Alex Jones’ Personal Assets Will Be Sold to Pay Sandy Hook Families, Federal Judge Rules

Jack Phillips
By Jack Phillips
June 14, 2024US News
Alex Jones’ Personal Assets Will Be Sold to Pay Sandy Hook Families, Federal Judge Rules
Alex Jones takes the witness stand to testify at a trial at Connecticut Superior Court in Waterbury, Conn., on Sept. 22, 2022. (Tyler Sizemore/Hearst Connecticut Media via AP, Pool)

A federal judge on Friday ordered the liquidation of political commentator Alex Jones’ personal assets to pay families of the victims of the Sandy Hook Elementary School shooting.

U.S. District Judge Christopher Lopez is still deciding on a separate bankruptcy case involving Mr. Jones’s company, leaving the future of the InfoWars platform in doubt.

The judge approved converting Mr. Jones’s proposed personal bankruptcy reorganization to a liquidation. He planned to hear testimony on whether his company, Austin, Texas-based Free Speech Systems, also should be liquidated. Free Speech Systems is Infowars’ parent company.

The ruling Friday means many of Mr. Jones’s personal assets will be sold off. But his primary home in the Austin area and some other belongings are exempt from bankruptcy liquidation. He already has moved to sell his Texas ranch worth about $2.8 million, a gun collection, and other assets to help pay debts.

Mr. Jones and Free Speech Systems filed for bankruptcy protection in 2022 after relatives of many victims of the 2012 school shooting in Newtown, Connecticut, won lawsuit judgments of more than $1.4 billion in Connecticut and $49 million in Texas against Mr. Jones and his company.

Alex Jones Responds

Ahead of the ruling, the InfoWars host has been telling his viewers that his company is on the verge of being closed down due to bankruptcy.

“I think it’s very accurate to say Infowars is a sinking ship,” Mr. Jones said on his show Wednesday, ahead of the judge’s ruling. He added that the site will “live on through all the great work we’ve done, all the reports we’ve filed, through you saving them and you sharing them, and of course I will come back stronger than ever.”

And before the judge’s ruling on Friday, he told reporters at the courthouse that it’s “probably the end of Infowars here very, very soon” but is the “beginning of my fight against tyranny.”

In a Friday social media post, Mr. Jones responded to reports that the Sandy Hook families are aiming to file a lawsuit to seize his social media accounts by saying that the accounts are his “personal thing.”

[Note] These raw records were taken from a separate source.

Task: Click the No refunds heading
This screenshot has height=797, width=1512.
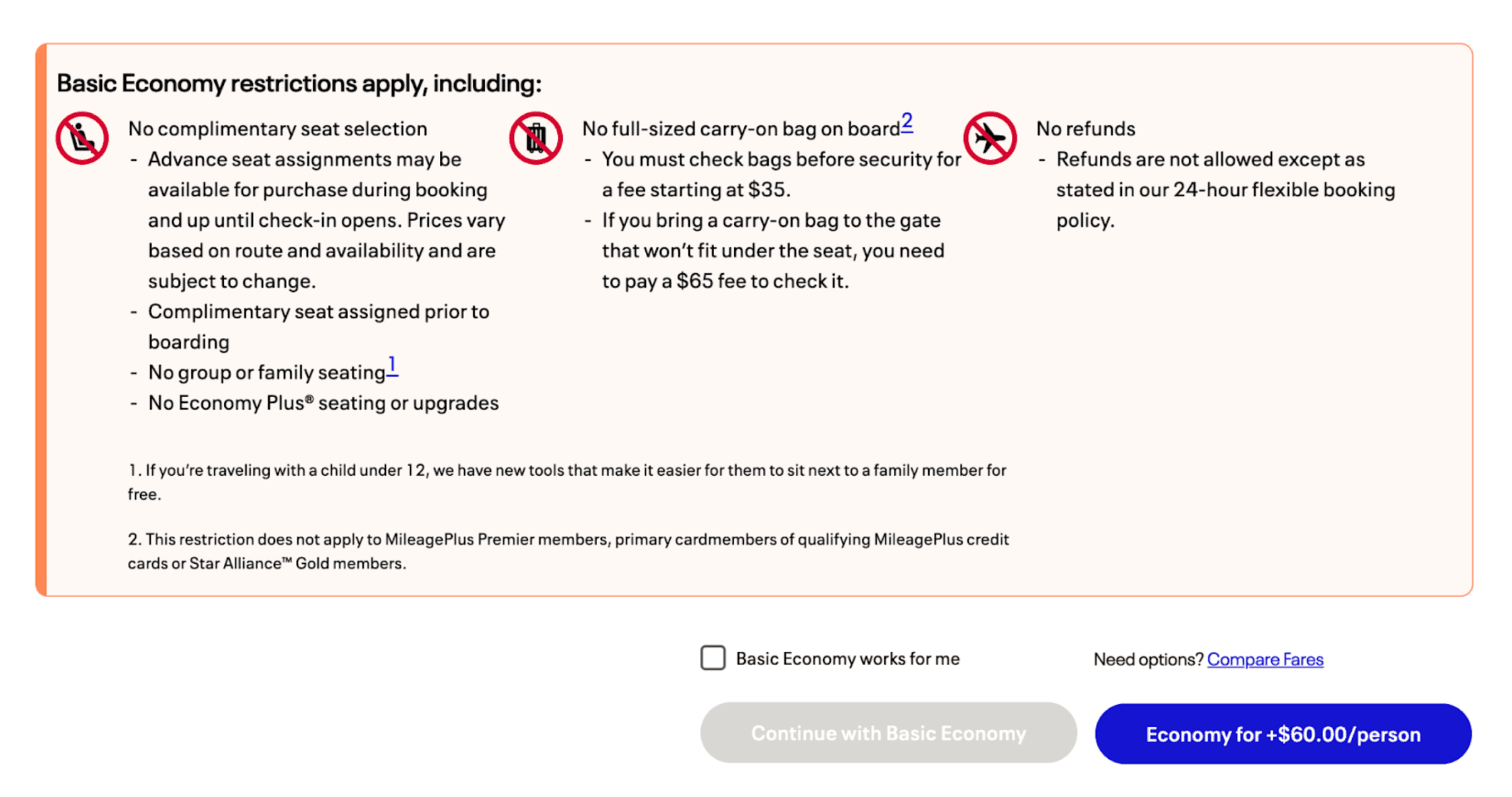Action: (x=1085, y=129)
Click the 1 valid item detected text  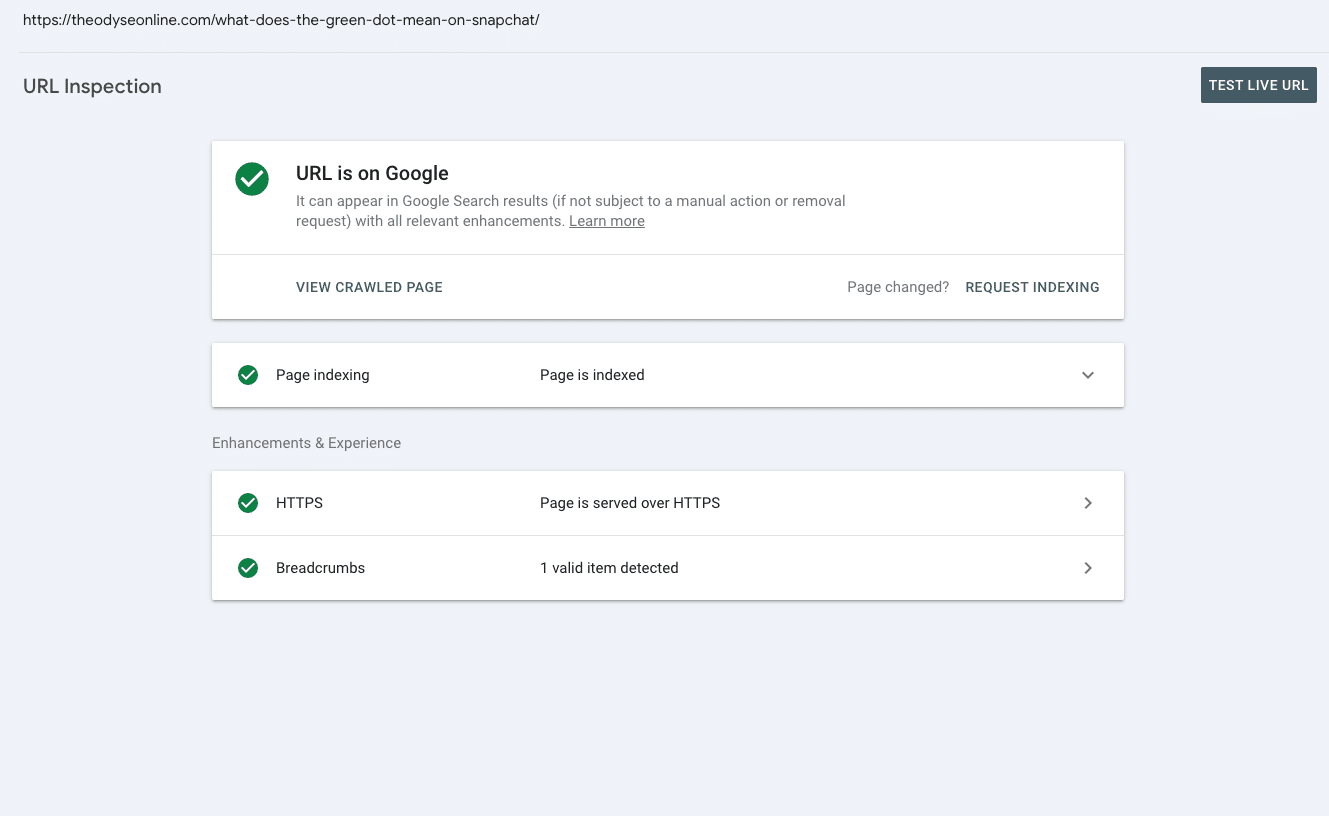click(x=609, y=568)
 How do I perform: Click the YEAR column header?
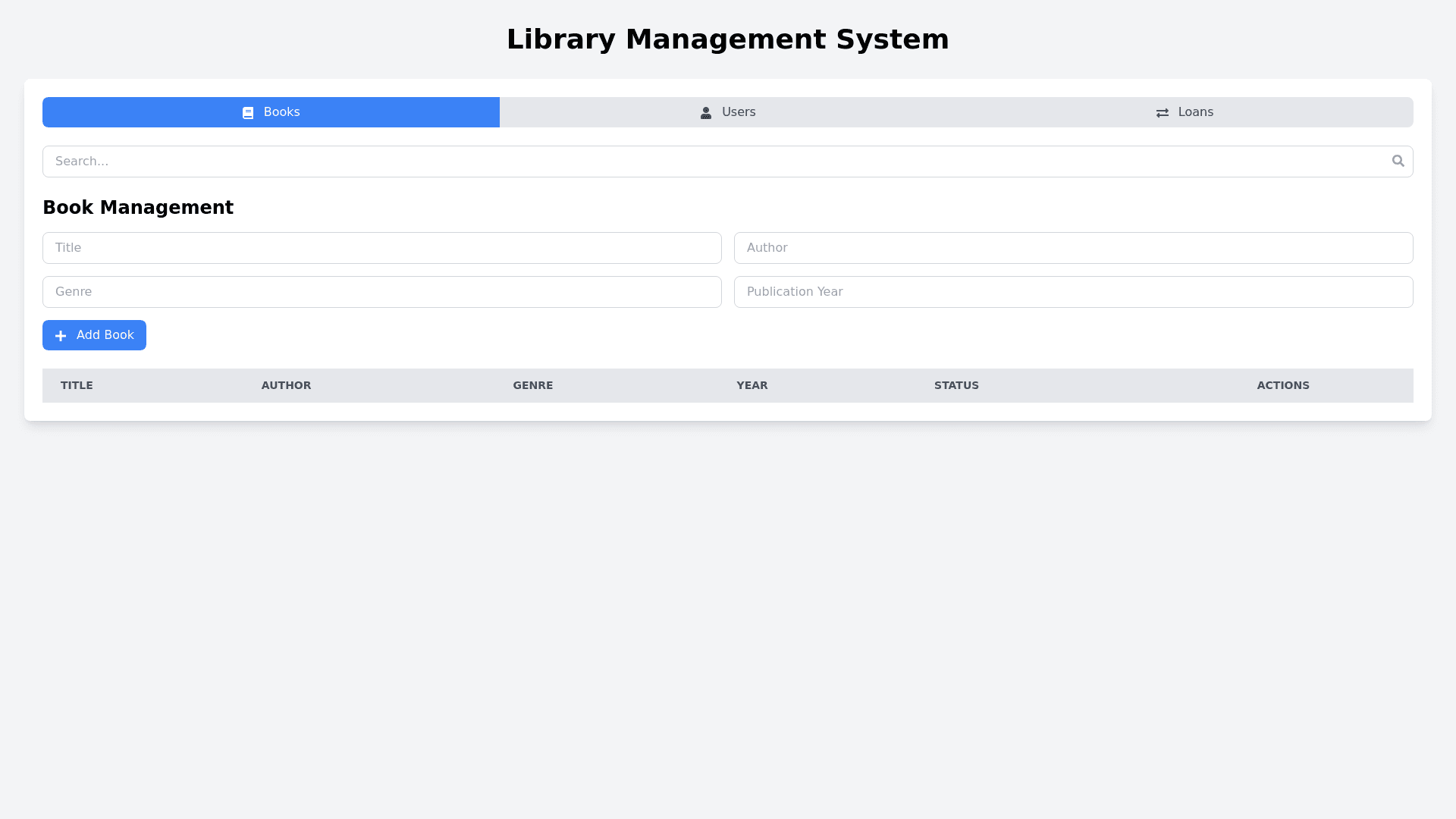click(x=752, y=385)
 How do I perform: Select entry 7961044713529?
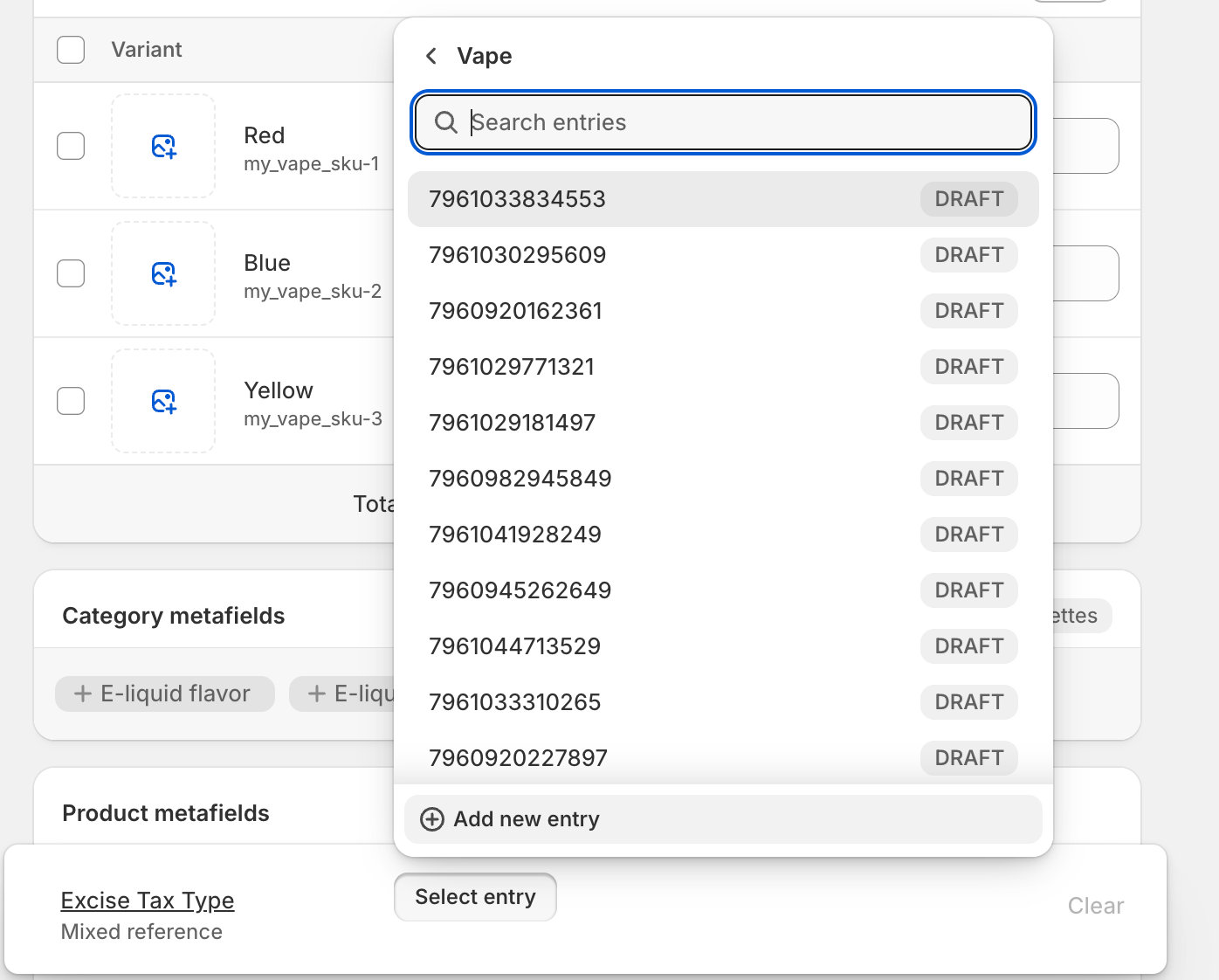click(514, 646)
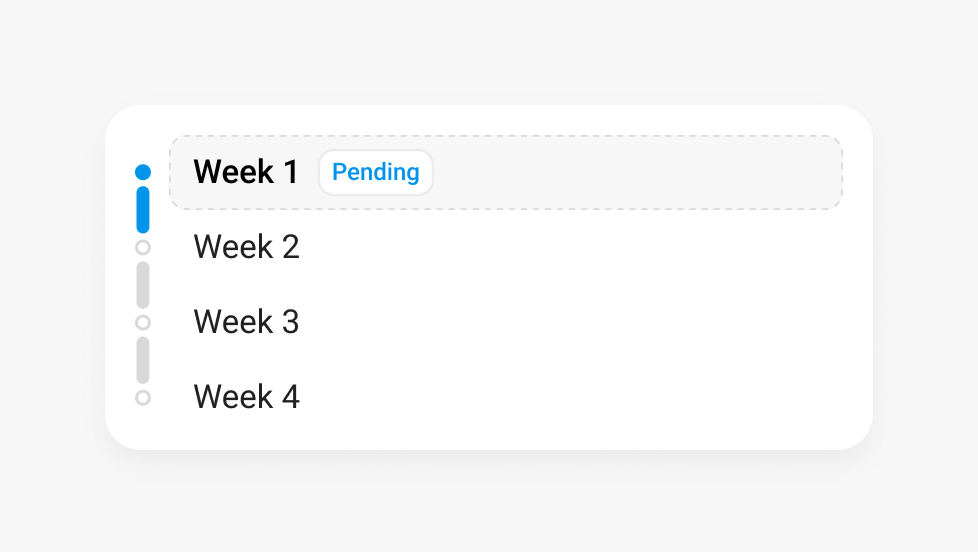Viewport: 978px width, 552px height.
Task: Click the gray connector between Week 3 and Week 4
Action: [x=143, y=360]
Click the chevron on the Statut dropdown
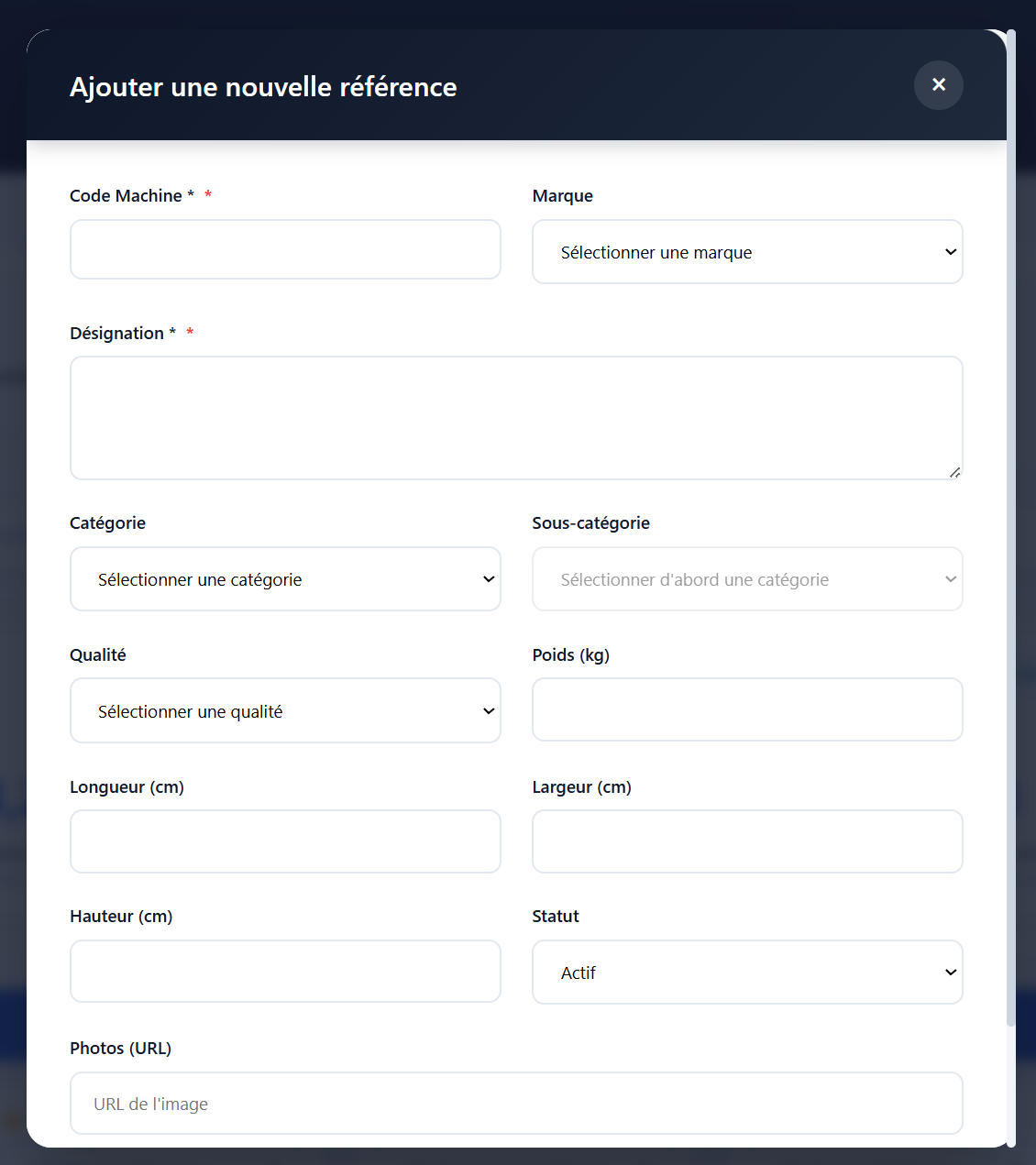1036x1165 pixels. (x=949, y=972)
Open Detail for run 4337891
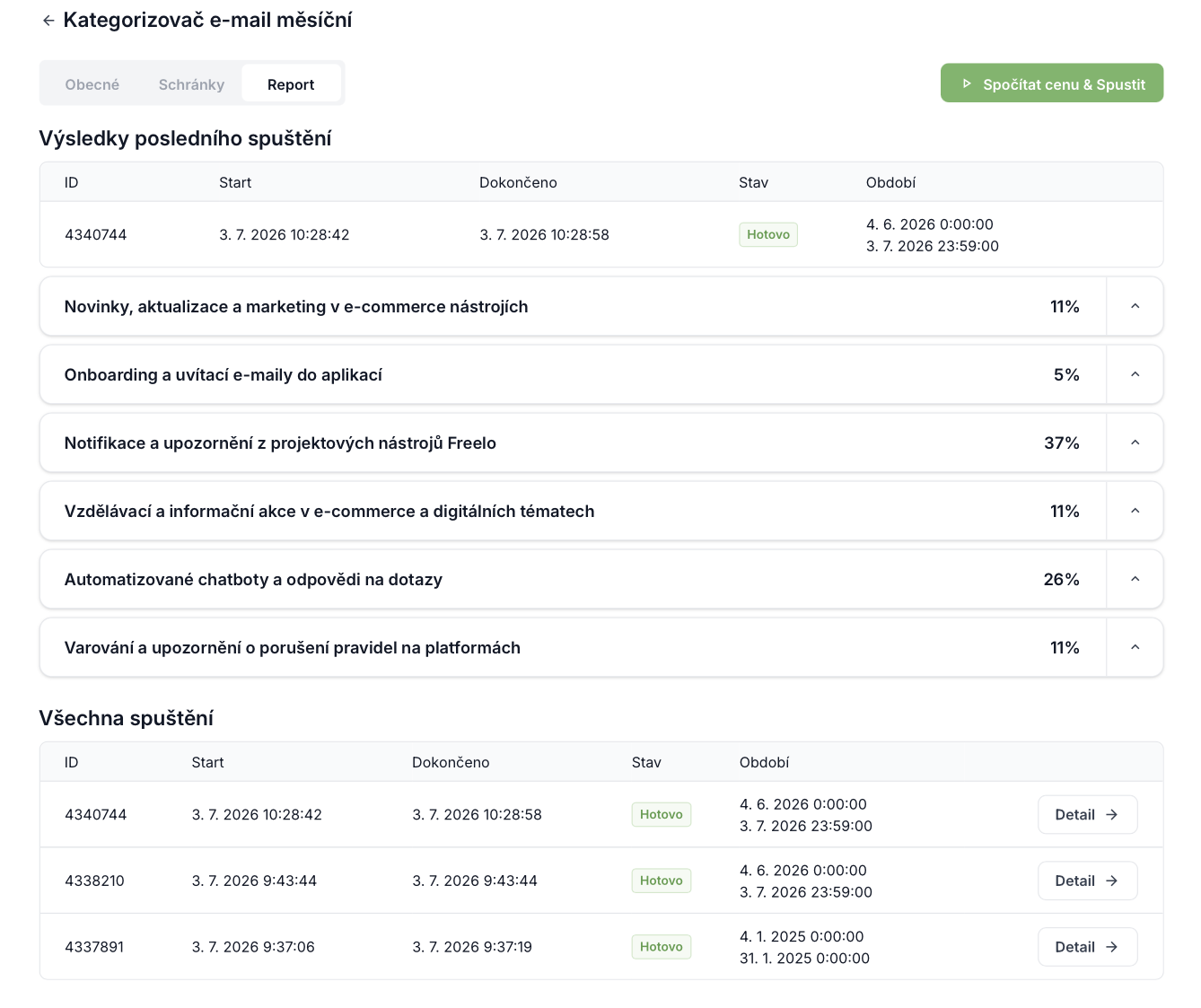The image size is (1201, 1008). [1087, 947]
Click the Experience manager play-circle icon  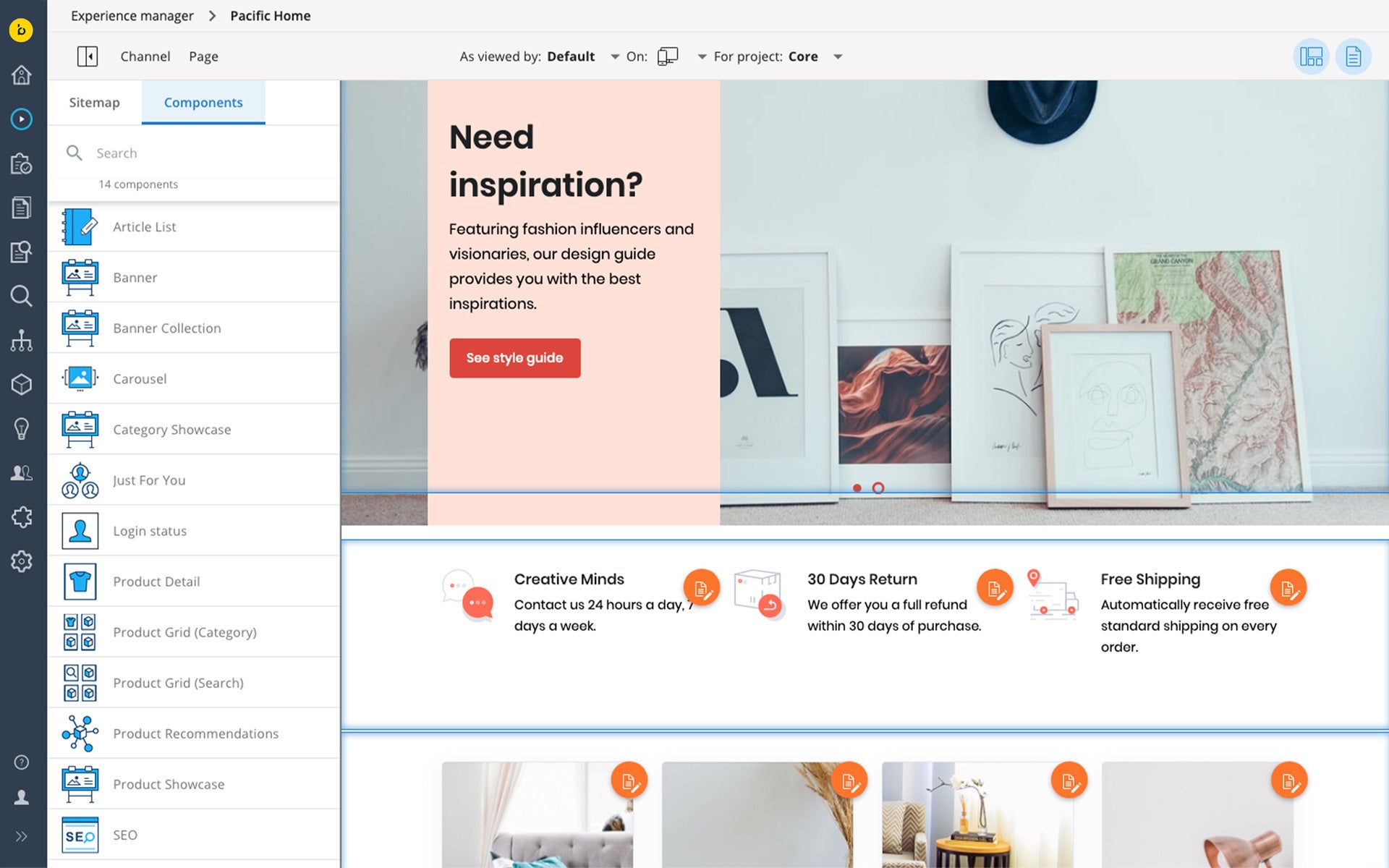point(21,119)
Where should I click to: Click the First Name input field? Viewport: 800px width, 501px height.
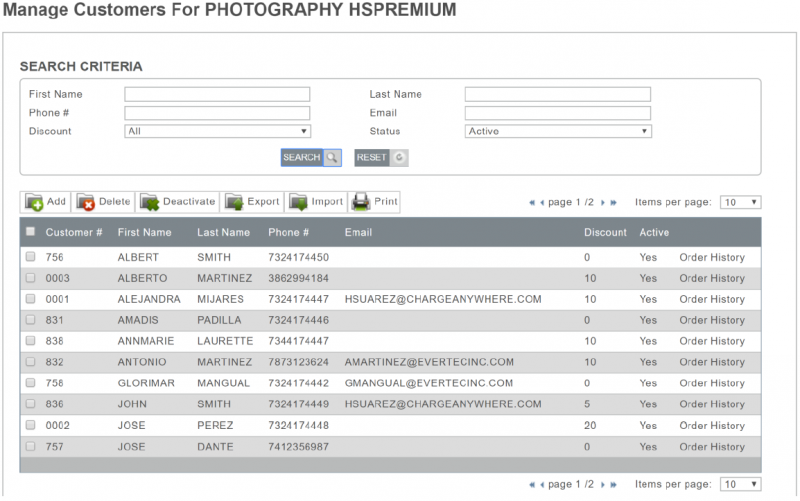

“I didn’t kill those kids,” he said, referring to the mass shooting in which shooter Adam Lanza gunned down more than two dozen people. “I barely ever talked about them, I covered the internet questioning the shooting,” he said, adding, “Now they are literally trying to take over my social media.”

Earlier this month, Mr. Jones had said during multiple live streaming events that InfoWars would be taken down in the near future, coming ahead of the judge’s ruling.

“I’m out of bullets,” he said during a live stream. “I’m out of money, and my dad’s out of money, and he would help me,” Mr. Jones said. “I’m out of options, and that’s where we are.”


The families of a number of Sandy Hook shooting victims had sued Mr. Jones and won the Texas and Connecticut trial, arguing that they were traumatized by his remarks on his platform and by claims made by his viewers. They said during the two trials that they were harassed and targeted by his followers, who said that the shooting never occurred.

Mr. Jones has denied he should pay the families, although he testified in court in 2022 that he believes that his comments about the shooting were “absolutely irresponsible” and said the shooting was real. He also has argued that the lawsuit against him was an attempt to silence him and violated his constitutional rights.

In previous court filings, lawyers for the Sandy Hook families have been seeking liquidation of Mr. Jones’ assets.  He has estimated that he has less than $12 million in assets, meaning that he will carry an enormous legal debt even after Infowars and his other assets are sold.

The Epoch Times has contacted Chris Mattei, an attorney for the families in the Connecticut case, for comment on Friday.

The Associated Press and Reuters contributed to this report.